First-Party No-Fault - Untimely Denial of Claim.  Court affirms order denying insurer's summary judgment motion where insurer failed to timely deny claim on the basis that the injured party was not a qualified person.  The insurer's time to pay or deny the claim began to run upon receipt of the claim and not after defendant determined that plaintiff's assignor was a qualified person.  Complete Medical Services, P.C. v. MVAIC, 2008 WL 2814791 (Sup. Ct. App. Term July 10, 2008).

 

First-Party No-Fault - Fraudulent Incorporation.  Court modifies order to grant insurer's motion to compel provider to produce corporate documents where insurer set forth detailed and specific reasons for believing that plaintiff may be ineligible to recover no-fault benefits as a fraudulently incorporated professional service corporation.  Great Wall Acupuncture v. State Farm Mut. Auto. Ins. Co., 2008 WL 2814818 (Sup. Ct. App. Term July 10, 2008).

 

First-Party No-Fault - Claim Determination Period.  In action to recover assigned first-party, no-fault medical payments, court affirms order denying insurer's summary judgment motion where insurer failed to adhere to the regulations governing initial and follow-up verification requests thus rendering ineffective the insurer's efforts to toll the 30-day claim determination period.  Infinity Health Products, Ltd. v.

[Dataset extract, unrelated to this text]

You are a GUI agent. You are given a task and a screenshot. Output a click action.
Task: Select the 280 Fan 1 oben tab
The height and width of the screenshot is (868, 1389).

Eveready Ins. Co., 2008 WL 2814795 (Sup. Ct. App. Term July 10, 2008); North New York Medical Care, P.C. v. New York Central Mut. Fire Ins. Co., 2008 WL 2832168 (Sup. Ct. App. Term July 10, 2008).

 

First-Party No-Fault - Untimely Denial of Claim.  Court reverses order and grants provider's summary judgment motion where provider established prima facie case that insurer's payment of benefits was overdue, and insurer failed to present evidence that it timely requested additional verification within 15 days of its receipt of claim.  Quality Health Products, Inc. v. Auto One Ins. Co., 2008 WL 2814820 (Sup. Ct. App. Term July 10, 2008).

 

First-Party No-Fault - Fraudulent Incorporation.  In psychological service provider's action to recover payments, c reverses order and grants insurer's motion to dismiss provider's complaint where insurer established that provider performed services in violation of Limited Liability Company Law.  Multiquest, P.L.L.C. v. Allstate Ins. Co., 2008 WL 2814823 (Sup. Ct. App. Term July 10, 2008).

 

First-Party No-Fault - Business Records.  Court reverses order granting summary judgment in favor of provider where provider's motion was supported by an affidavit of a corporate officer that stated in a conclusory manner that the documents annexed to provider's motion were business records and that, as a result, provider failed to establish a prima facie case.  Liberty Orthopedics, PLLC v. MVAIC, 2008 WL 2814791 (Sup. Ct. App. Term July 10, 2008).

 

First-Party No-Fault - Inadequacy of Award.  In provider's appeal of an award after trial on the sole basis that the award of $33.55 was inadequate, court affirms judgment where provider failed to show that trial court's conclusion could not have been reached under any fair interpretation of the evidence.  S.J. Pahng, M.D., P.C. v. Progressive Northeastern Ins. Co., 2008 WL 2814841 (Sup. Ct. App. Term July 10, 2008).

 

First-Party No-Fault - Lack of Medical Necessity.  Court modifies order to grant insurer's motion for summary judgment dismissing provider's complaint where insurer demonstrated by competent medical evidence, including an affirmed independent medical examination report, that claimed expenses were not medically necessary and provider failed to present any evidence refuting the insurer's prima facie showing.  Eagle Surgical Supply, Inc. v. Progressive Cas. Ins. Co., 2008 WL 2814845 (Sup. Ct. App. Term July 10, 2008).